_TASK TO CARRY OUT_. From the line containing "How do I perform: Export" to the final line of the entries, copy each line exactly. Pictures stay out.

_ENTRIES PROVIDED_.

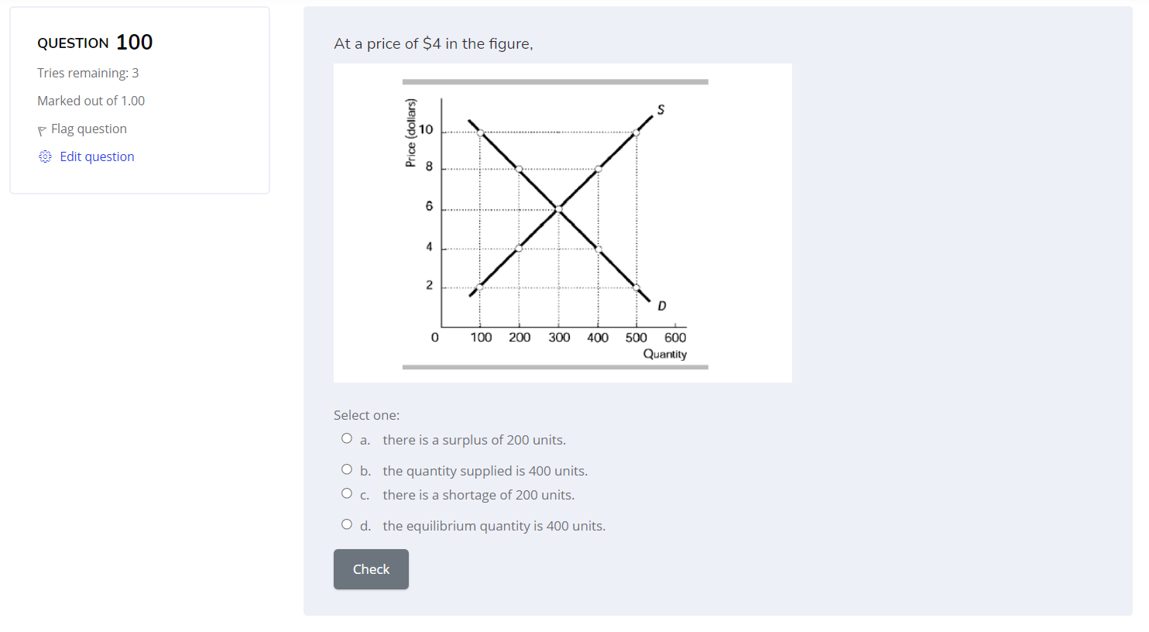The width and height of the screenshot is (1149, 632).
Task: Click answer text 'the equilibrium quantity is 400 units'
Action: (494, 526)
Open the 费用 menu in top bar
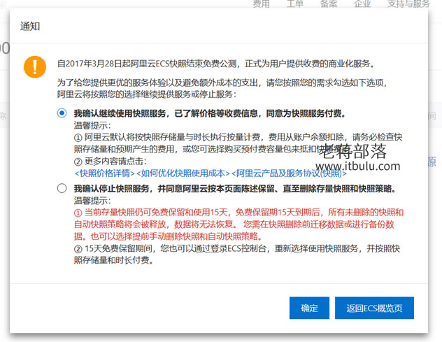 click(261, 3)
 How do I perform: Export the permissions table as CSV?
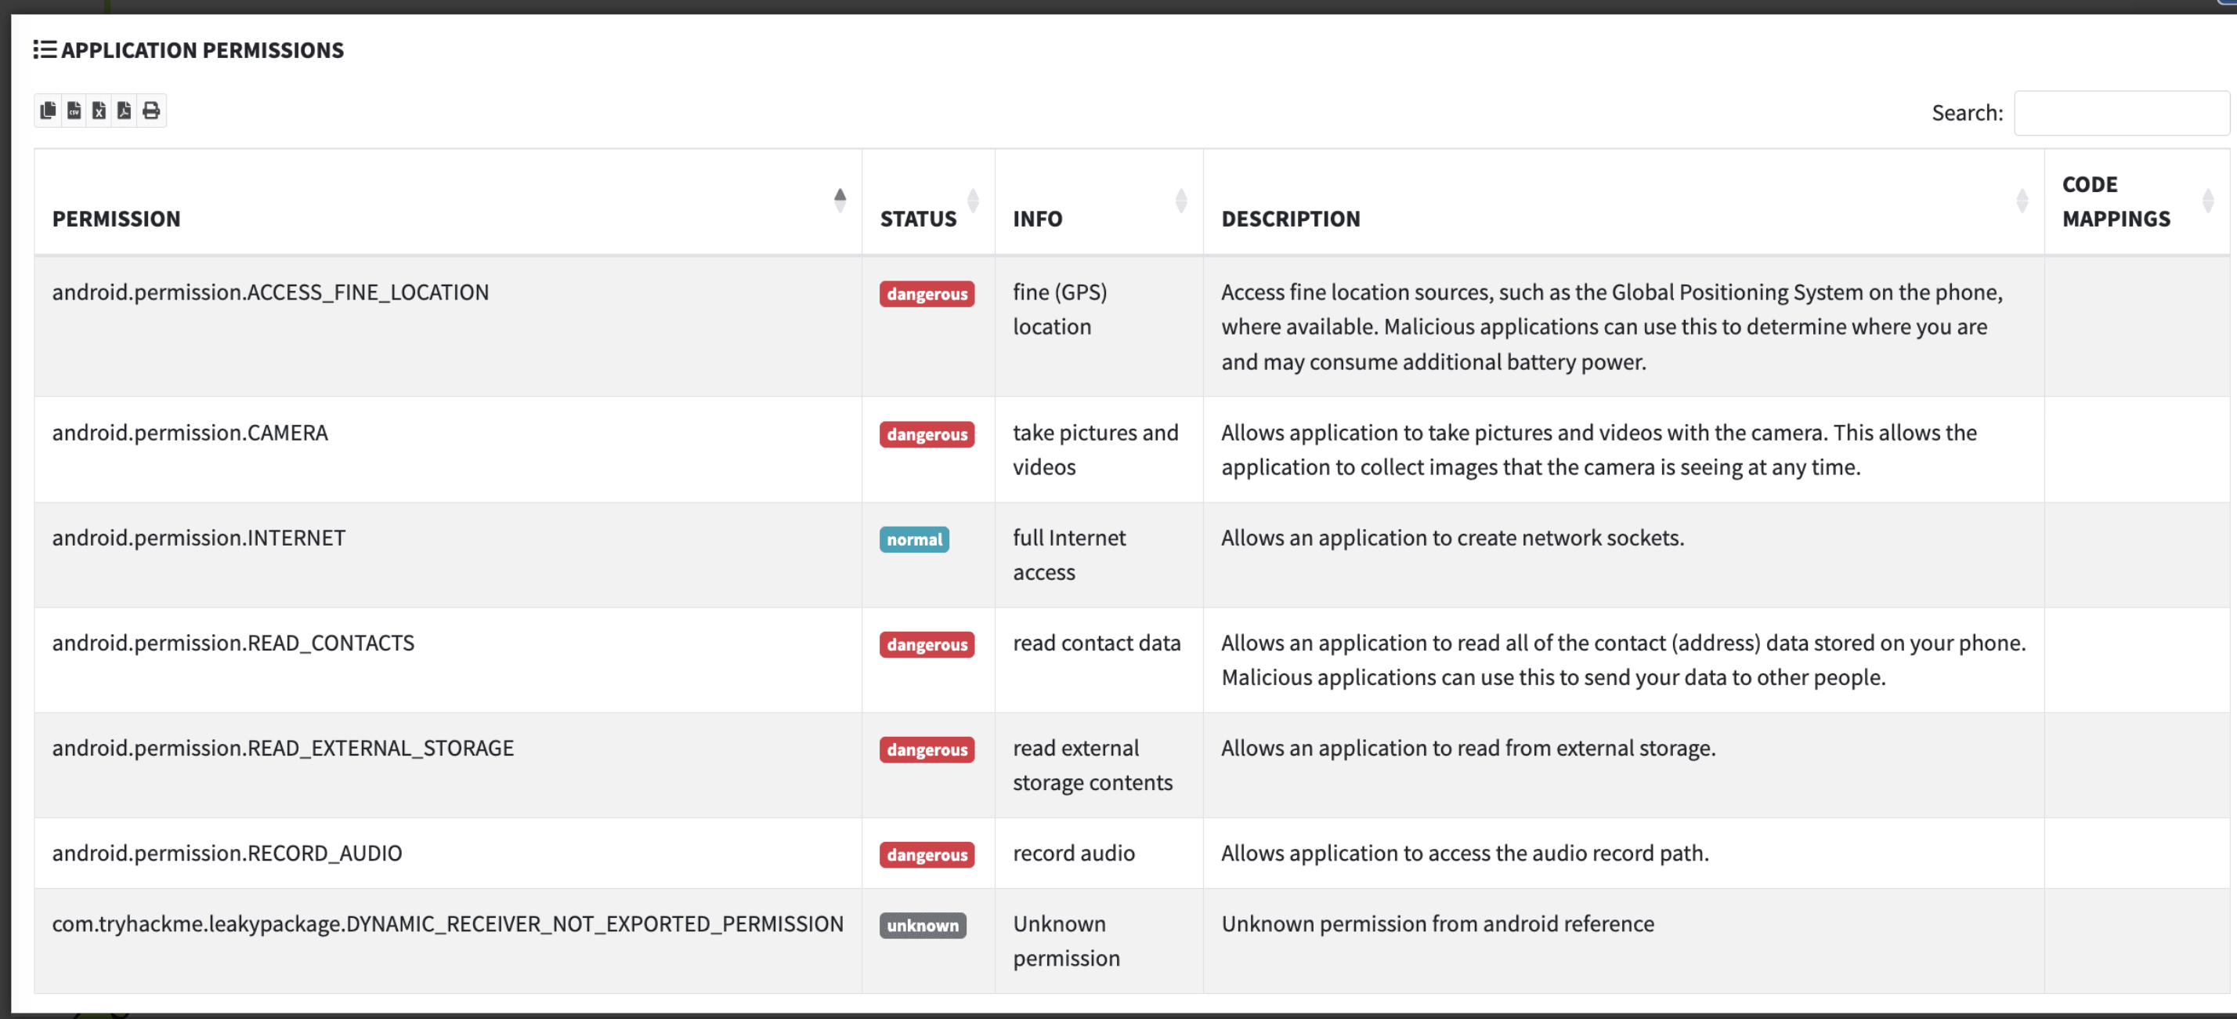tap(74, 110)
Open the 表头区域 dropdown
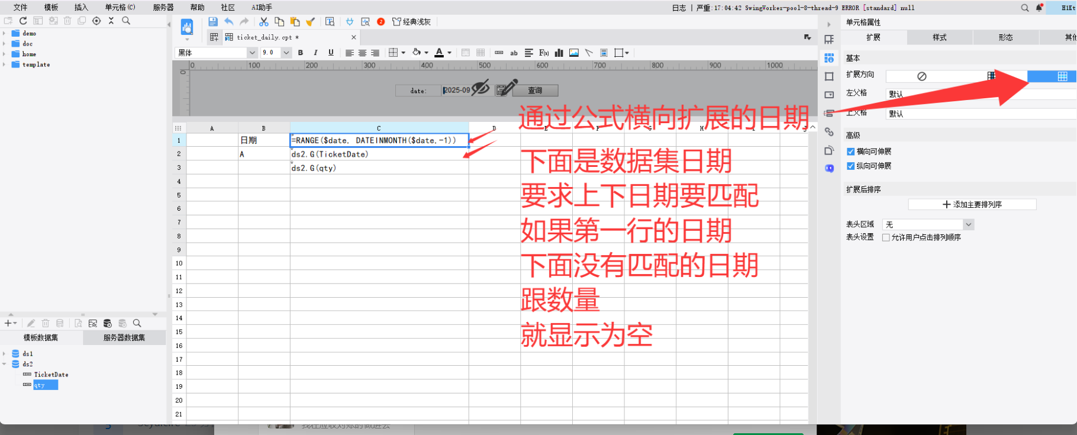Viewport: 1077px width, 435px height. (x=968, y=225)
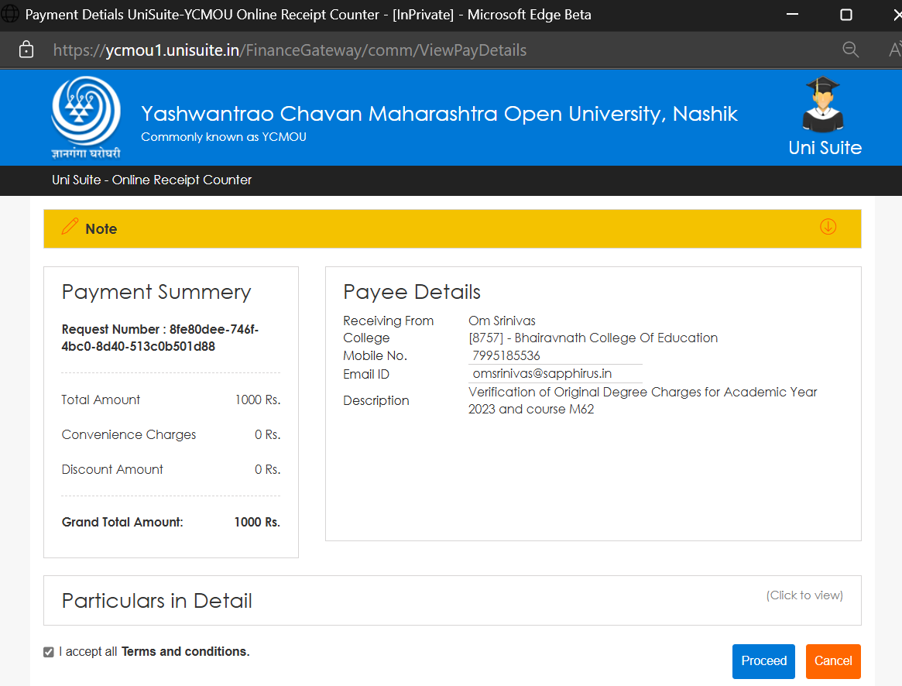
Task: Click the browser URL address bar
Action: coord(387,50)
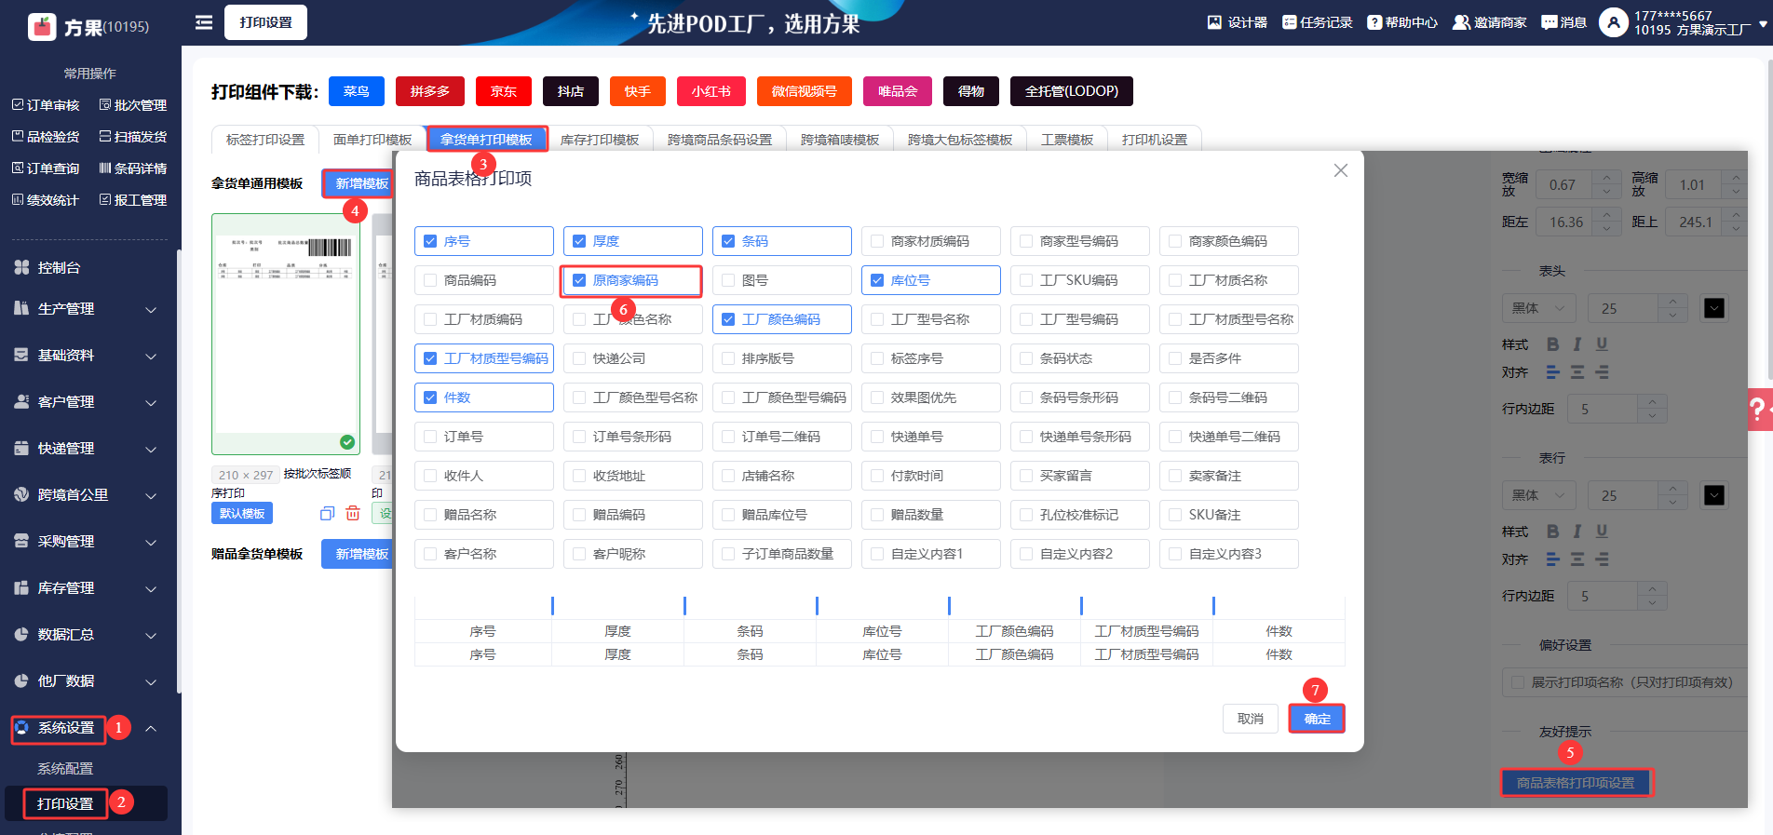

_RESULT OF THIS EXERCISE_.
 How do I perform: Export the permissions table as CSV?
tap(74, 110)
Open the 表头区域 dropdown
Viewport: 1077px width, 435px height. (x=968, y=225)
Task: Click the browser URL address bar
Action: coord(387,50)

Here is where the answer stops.